Are malicious CMS website login attempts really what they seem?

OK … You’ve developed a nice CMS website and secured the hell out of it.  Your security watchdog immediately starts reporting bogus attempts to login to the site’s backend from all over the world.  You’re all over these shysters and ramp up your security even tighter in an attempt to lock them out for good. So every time your watchdog detects a login attempt with an invalid username more than 5 times per minute, you block the IP address of the connecting server from  accessing your website for a specified period of time or perhaps ever again.

Thoughts & Findings:

  • Bots are really good at hiding their actual location so the IP address your watchdog is reporting to you could be spoofed, which means you may be blocking legitimate visitors who want to use your products or services from accessing your website.
  • I’ve come to the conclusion that someone trying to login to the backend of my website with a username such is “yachaq” (an example from earlier today) is probably not actually trying to login to my website’s backend so there must be an ulterior reason for their bot to try to guess the password 5 times within a minute but my watchdog has blocked the supposed IP address, which happens to be located in France in this case, for 1 month.
  • It might look more legit if the username they were using was “admin” or “support” or “administrator” but “yachaq” seems to be a totally wasted attempt to me. Or is it? I searched for the word and my search engine results showed yachaq as being a Hindi word meaning “solicitor”, which I suppose could be loosely translated to “administrator” or something of the sort.
  • Having said that, six hours earlier, the same website blocked an IP address from Belgium for trying to login 5 times with the username “debbie”.  One might assume they do this with hopes of hitting a valid username and with hopes that there is no throttle counting password guesses. If you have no throttle, the bot could hammer your website with thousands of password guesses in a couple of minutes. This has several negative ramifications, even if they don’t get in.
  • Every CMS site needs some kind of watchdog to throttle login attempts.

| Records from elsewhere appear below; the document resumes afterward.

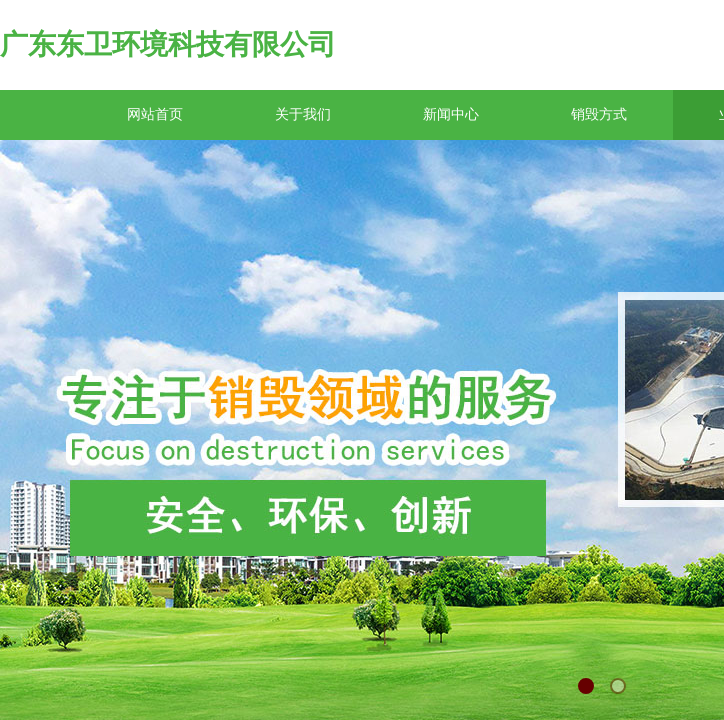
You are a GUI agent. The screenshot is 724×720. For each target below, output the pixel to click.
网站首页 (155, 114)
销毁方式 (599, 114)
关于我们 (303, 114)
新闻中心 (451, 114)
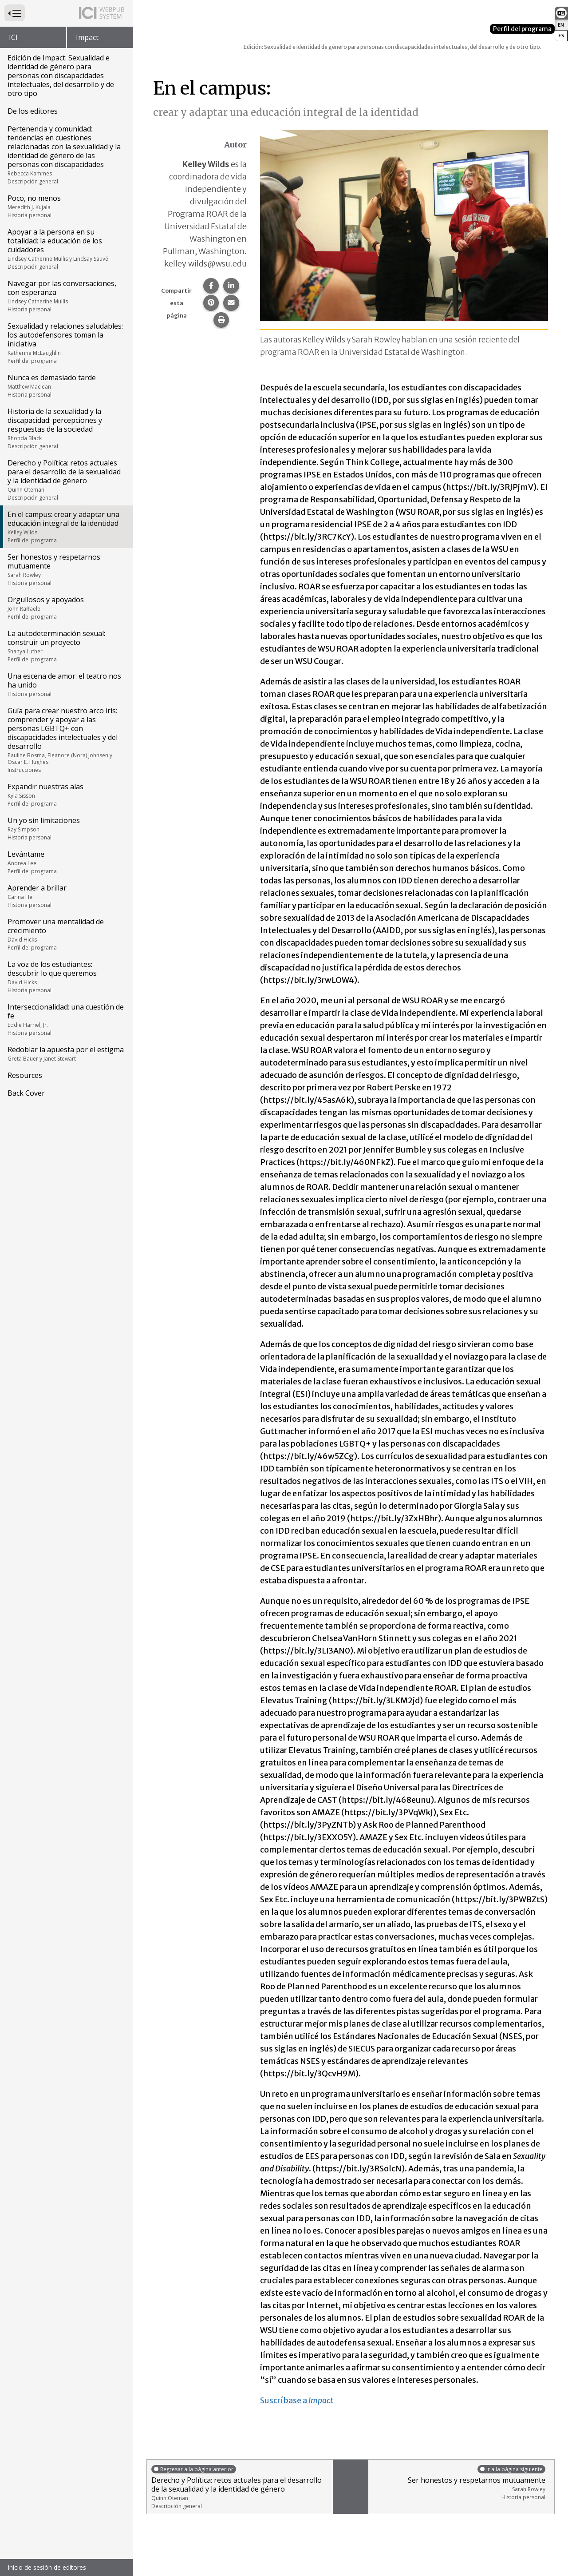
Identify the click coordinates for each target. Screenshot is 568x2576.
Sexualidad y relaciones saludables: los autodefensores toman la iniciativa (66, 343)
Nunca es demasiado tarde (66, 385)
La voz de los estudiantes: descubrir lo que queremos (66, 976)
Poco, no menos (66, 206)
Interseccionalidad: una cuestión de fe (66, 1019)
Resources (25, 1075)
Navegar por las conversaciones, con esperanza (66, 295)
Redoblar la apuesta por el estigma (66, 1053)
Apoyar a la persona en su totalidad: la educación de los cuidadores (66, 248)
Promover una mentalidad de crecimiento (66, 934)
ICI (13, 37)
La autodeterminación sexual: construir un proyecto (66, 645)
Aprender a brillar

Ulterior Motives & Issues:

  • The hackers may be intentionally trying to get us to block certain IP addresses (or as many as IP addresses as they possibly can get us to block).
  • The hackers may be trying to clog webservers or “the internet” in general with fake traffic
  • The hackers are causing fake hit statistics.  If you do not block them after a certain number of attempts, their bots could push thousands of attempts at your website in minutes, throwing off your hit stats.
  • The hackers could be causing you to block legitimate visitors if they are using the same web server or even the same server cluster.  For example, if they are using a “Web Hosting Provider X” to host their bot and you block the IP address of “Web Hosting Provider X”, or range of IP addresses or the host name, which I often do, you could be blocking legitimate visitors from visiting your site or communicating with you because their mail server could also have the same IP address.
  • Some watchdogs allow you to do “country blocking”. This means any IP address supposedly originating in a county you have blocked will not be able to visit your website. This could be fruitless because a good hacker can spoof their IP address or use server hopping techniques to disguise their location.

What to do?:

  • You tell me. You’re damned if you do, damned if you don’t.
  • One thing you could do is pay for a Premium watchdog and let them manage blocking proactively. The good ones maintain databases with a list of bad actors and block them on the way in.  However, Premium watchdogs are expensive and come with a monthly fee that could double your hosting costs, or more, for a single site.
  • Rather than blocking IP addresses, you can try to establish the hostname.  I’ve found that some hack attempts originate from the same hostname with different IP addresses.  There are online resources out there that will return the hostname to you if you plugin the IP address. https://myip.ms/ for example, but sometimes it does not return a hostname but it will give you the IP address range assigned to the same cluster.

Disclaimer … I am by no means an internet security expert. I do create websites, do my best to protect them, scan them regularly and try to keep them clean. Every morning my inbox is full of reported login attempt messages and IP address blocks sent to me from the watchdogs that I use.

I just decided to post this rant because some of the usernames being used in these login attempts are so ridiculous that they really can’t be trying to login and there must be an ulterior motive.